After spending 16 years in prison for a sentence handed down to him as a 17-year-old, Reggie DeAndre Mallard was freed after JIFS advocates helped secure a plea deal
After spending 16 years in prison for a sentence handed down to him as a 17-year-old, Reggie DeAndre Mallard was freed after JIFS advocates helped secure a plea deal. The arrangement came on the heels of a years-long effort to prove Mallard’s innocence after he was wrongfully convicted of murder and conspiracy in 2003 and sentenced to 26 years to life in prison.
During the course of their investigation and string of court filings, JIFS attorneys and student advocates uncovered evidence of several Brady violations, or instances of prosecutorial misconduct. These included failure to disclose that a DNA test of a ski mask related to the crime came up negative for Mallard and his co-defendants; as well as a confession from a defendant in another crime, who confessed to being the shooter in the murder and claimed the 34-year-old inmate was not present. This evidence was not turned over despite many requests over a number of years.
Meanwhile, JIFS faculty, students and volunteers investigated the case themselves. They interviewed the co-defendants and other members of the gang to which Mallard was believed to be a part of at the time of the 2001 shooting. Three of them stated that they were present at the crime and that Mallard was not involved. All of them told the same story: That the prosecution’s chief informant was the prime mover behind the crime, railroaded the youngsters into committing it, and then turned on whomever he thought he could implicate.

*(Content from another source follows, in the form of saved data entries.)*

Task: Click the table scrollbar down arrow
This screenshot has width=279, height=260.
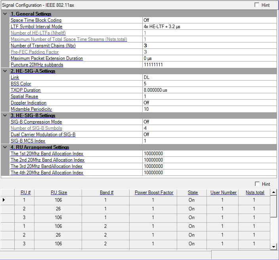Action: (273, 247)
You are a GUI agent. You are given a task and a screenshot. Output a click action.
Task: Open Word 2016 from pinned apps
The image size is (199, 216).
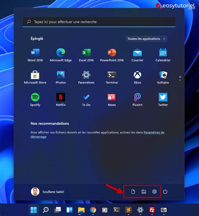pyautogui.click(x=35, y=55)
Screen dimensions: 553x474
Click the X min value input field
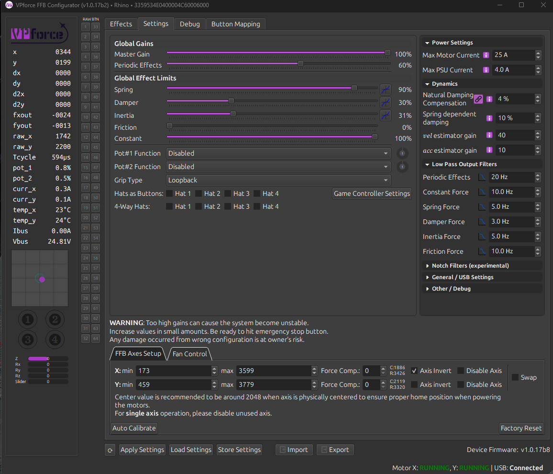tap(173, 371)
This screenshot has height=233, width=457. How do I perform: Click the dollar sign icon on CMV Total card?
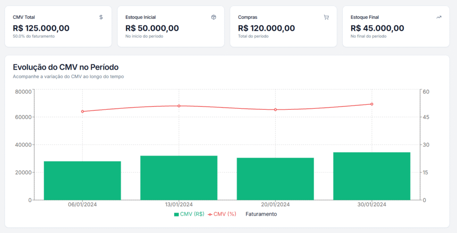coord(101,17)
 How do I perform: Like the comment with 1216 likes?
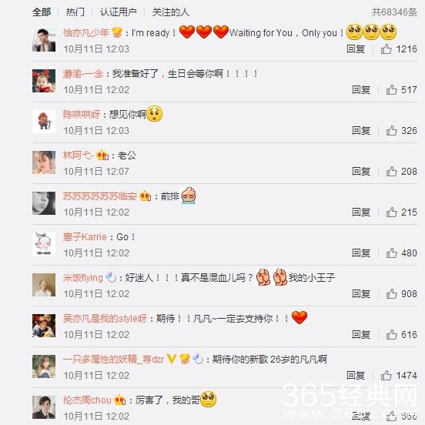click(x=386, y=49)
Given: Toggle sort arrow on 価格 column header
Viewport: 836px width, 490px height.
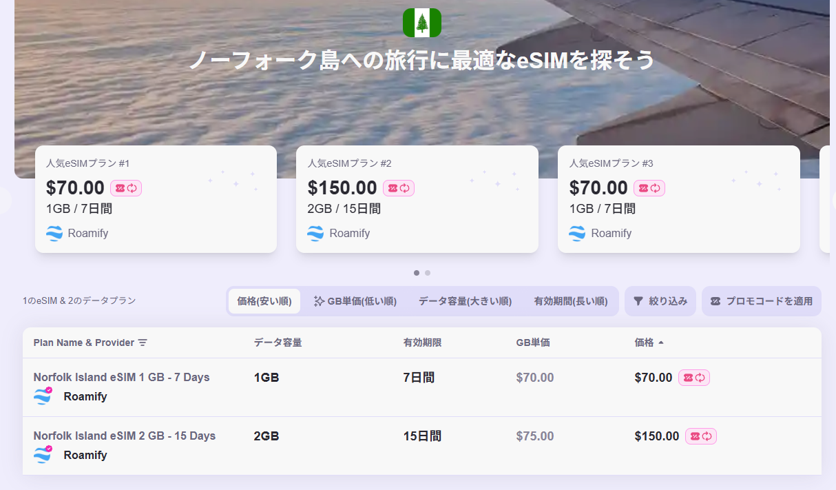Looking at the screenshot, I should (x=661, y=343).
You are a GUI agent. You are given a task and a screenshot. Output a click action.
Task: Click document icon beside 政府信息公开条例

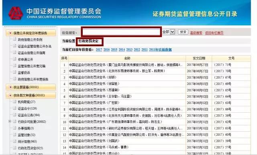[14, 39]
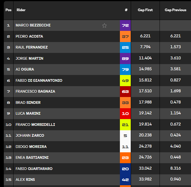The image size is (191, 187).
Task: Click the red number 10 badge
Action: tap(125, 113)
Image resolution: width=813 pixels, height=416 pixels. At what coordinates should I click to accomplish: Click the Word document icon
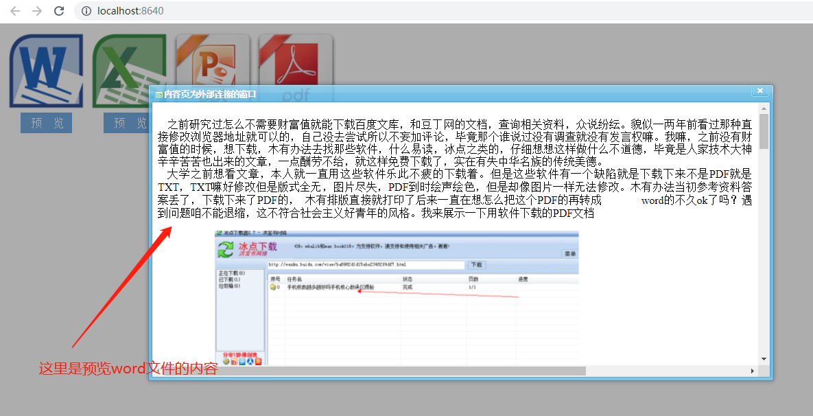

“For five years, student investigators at the JIFS Clinic uncovered evidence that the police had either failed to discover or turn over,” says Professor Chris Hawthorne ’00, director of the JIFS Clinic. “It was difficult work. We knocked on a lot of doors and visited a lot of prisons. But the case didn’t really take off until Public Interest Fellow Marisa Sacks ’17 took charge of the habeas corpus petition and really started to litigate this case. For over three years – starting as a student - she has been the motor on this case, and Mr. Mallard’s lifeline in prison.”
In April 2017, the JIFS Clinic filed a habeas petition in Los Angeles Superior Court, alleging actual innocence. The District Attorney’s Office, after a year of extensions, strongly resisted, filing hundreds of pages of pleadings and exhibits. The judge disagreed and ordered a hearing set for March 2019. Those events prompted an offer of an 11-year flat sentence for voluntary manslaughter.
While Mallard has maintained his innocence since he went to prison, he accepted the plea deal, despite his innocence, to avoid spending six or more years in prison.
Mallard is grateful, but realistic. “There is nothing easy about what I’ve had to overcome. It’s been a long, hard journey—one I couldn’t have made it through alone. I’m just thankful for all the prayers, support and the team of great people at Loyola who stood by me and fought to get my life back.”
“It’s a great day because Reggie DeAndre Mallard is getting out of prison,” adds Professor Hawthorne. “It’s bittersweet, because he never should have been there in the first place. But it’s inspiring to see law students do such impressive work on a complex and difficult case. They seized the wheels of injustice, and turned them back."